60s-year-old male, smoker, presented to the ED with complaints of abdominal distention worsening for the last few years. No abdominal pain, but did have a bout of fever and cold symptoms a day prior. No problems with his diet or bowel movements. No history of weight loss, nausea, vomiting, or urinary complaints. Abdominal exam was soft, non-distended with no tenderness. Initial labs included a GGT of 1110, WBC 11, alkaline phosphatase of 602, AST/ALT 129/118 Total/Direct bilirubin ratio of 1:0.4 , Lipase 32, Creatinine 1.2.

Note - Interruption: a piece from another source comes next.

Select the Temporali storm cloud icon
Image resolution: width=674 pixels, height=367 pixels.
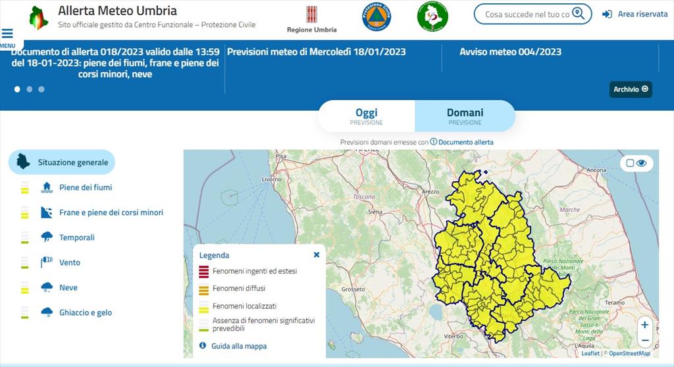pyautogui.click(x=47, y=237)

The liver function test derangement prompted a POCUS biliary which showed a dilated CBD measuring 0.98cm and a limited view of gallbladder fundus. A differential diagnosis included a distal CBD vs ampullary mass. The patient underwent a CT pancreatic protocol that showed intra and extra hepatic biliary duct dilatation with a soft tissue density mass within the distal CBD. He was admitted for further work up to medicine and GI teams.
—Mumin Hakim MD
SONO Pearls: Most learners who ask for help finding the CBD have already found it. It’s more a challenge of identifying and interpreting the image. Tip to always remember is that the CBD lies just anterior to the portal vein.